Pero la rueda de prensa de ayer fue diferente. Por primera vez se unían a la central sindical agraria representantes de todos los ramos del sector, incluida la Asociación de Consumidores del País Vasco (EKA-OCUV), para acusar a Gurokela de «competencia desleal» en lo que entienden como un «claro ejemplo de 'dumping' empresarial». Tanto el sindicato como el resto de miembros presentes en la mesa cuestionaron los datos ofrecidos por la sociedad bilbaína en los que aseguraban que Gurokela importaba «ni un sólo kilo de carne de fuera del país». En este sentido, la central sindical recordó que el 60% de las cabezas sacrificadas en Euskadi se matan en salas de sacrificio comarcales. «Los datos demuestran que los mataderos pequeños son significativos», se felicitó el presidente de EHNE, Mikel Kormenzana.
Respecto a si Gurokela trae o no carne de fuera de España, la central sindical rechazó la argumentación esgrimida por el gerente del matadero bilbaíno e insistió en que la sociedad importa carne. «Lo que hacen es muy sencillo. Traen a los terneros del extranjero y después los crían en comederos repartidos por diferentes comunidades autónomas para cebarlos y que la res conste como vacuno nacional», apostilló Kormenzana.
Para la Asociación de Consumidores del País Vasco, Gurokela está llevando a cabo una «maniobra de control monopolístico» de la carne que «sólo le beneficia a ellos», En este sentido, su portavoz señaló que la organización a la que representa apoya «claramente» los mataderos comarcales frente a los industriales porque «favorecen la política de precios y de calidad de la carne. No nos engañemos, al final el consumidor paga lo mismo. En este caso, los mayores perjudicados son los baserritarras que se quedan sin margen de beneficio».
Apoyo del PSE y PP
Socialistas y populares se sumaron ayer a las críticas realizadas por una gran parte del sector a Gurokela. Para José Luis Anda (PSE), el Gobierno vasco debería pensarse muy seriamente el sentarse con todos los grupos que forman parte de la cadena para «solucionar el problema de una vez por todas». «Como es posible si no que carniceros, ganaderos, mataderos y consumidores se unan en contra de la política llevada a cabo por el Departamento de Agricultura, Pesca y Alimentación. Evidentemente alguien se está equivocando y no creo que sean los trabajadores que están a pie de obra», subrayó el parlamentario socialista.
El PSE ha sido precisamente uno de los partidos más beligerantes con la política llevada a cabo por el departamento dirigido por Gonzalo Sáez de Samaniego.
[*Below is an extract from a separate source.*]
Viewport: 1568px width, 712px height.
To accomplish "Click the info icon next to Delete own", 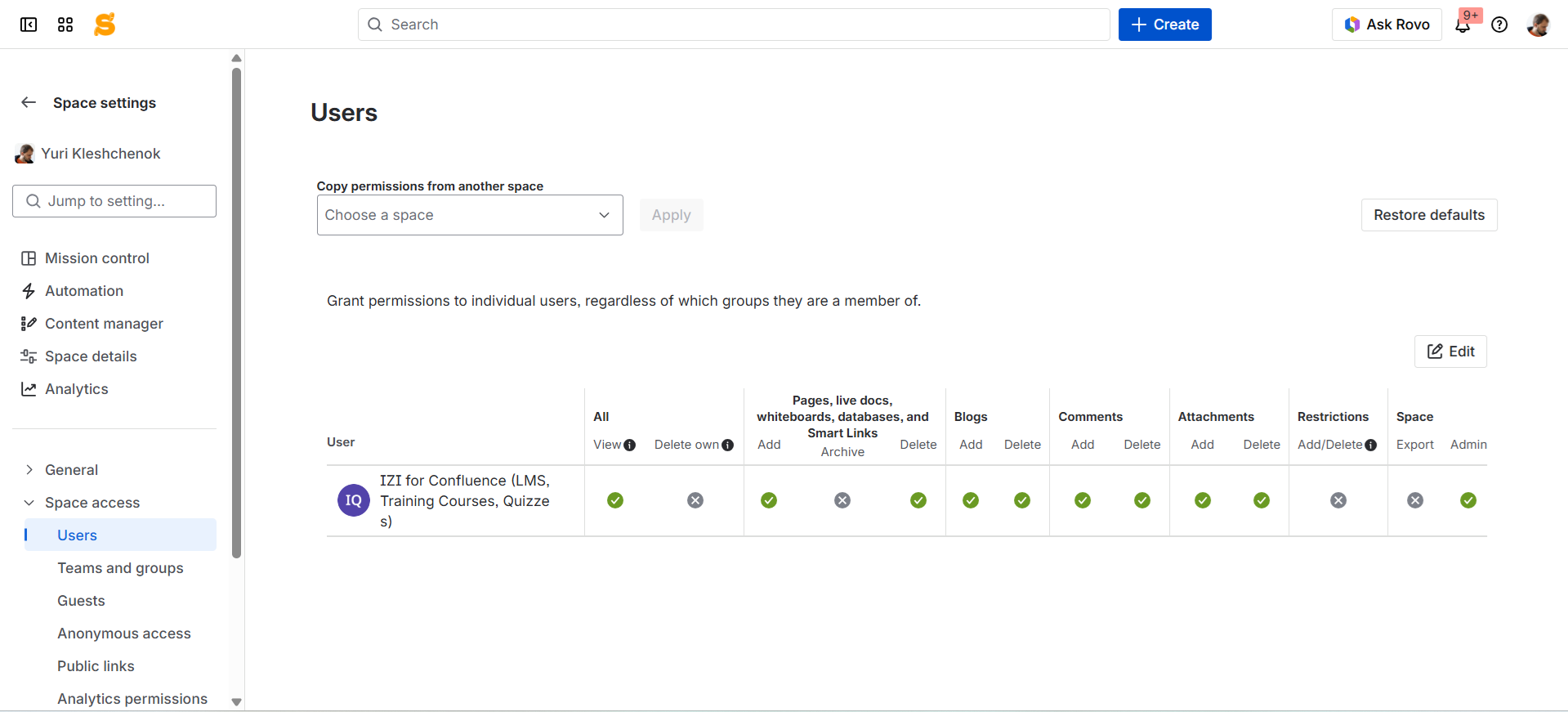I will (727, 446).
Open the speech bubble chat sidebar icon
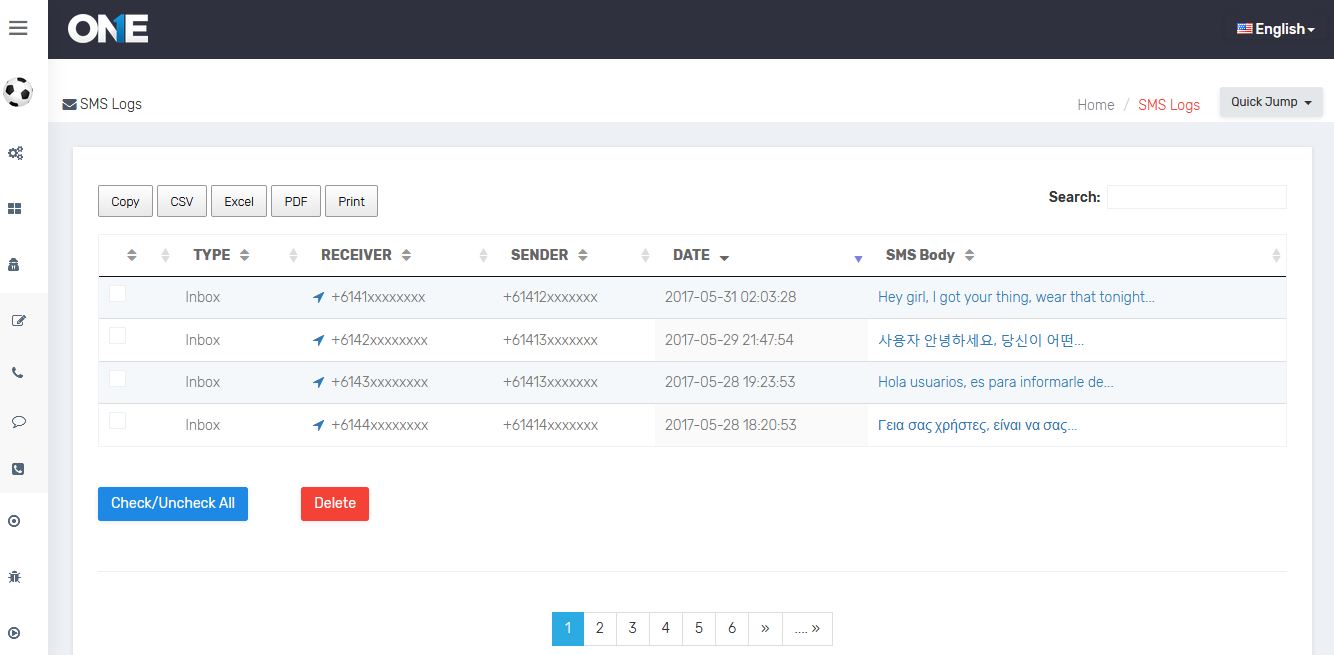Image resolution: width=1334 pixels, height=655 pixels. click(18, 422)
Los socialistas llevan meses pidiendo al Gobierno vasco que se deshaga de su participación en la sala de despiece ubicada en Zorroza y apueste por una red de mataderos comarcales para «evitar la creación de un monopolio» y «mantener las explotaciones ganaderas vascas y la calidad del vacuno».
Las críticas populares van por la misma línea. El PP acusó a la sociedad Gurokela de hacer «competencia desleal» a otras empresas del sector utilizando para ello dinero público. La parlamentaria María del Carmen López de Ocáriz emplazó al consejero de Agricultura, Pesca y Alimentación a que explique si su departamento se va a desprender del 23% de las acciones de la sociedad. Según Sáenz de Samaniego, «la competencia desleal se produce con los actos de sacrificio mantenidos con dinero público». Sin embargo, la representante popular subraya que Gurokela sólo puede vender supuestamente por debajo de los costes «porque algunos ponen dinero». De acuerdo con sus informaciones, la sociedad utiliza una plantilla de 35 a 40 personas para realizar 18 sacrificios al día, cuando «otros mataderos realizan el mismo trabajo con cinco personas».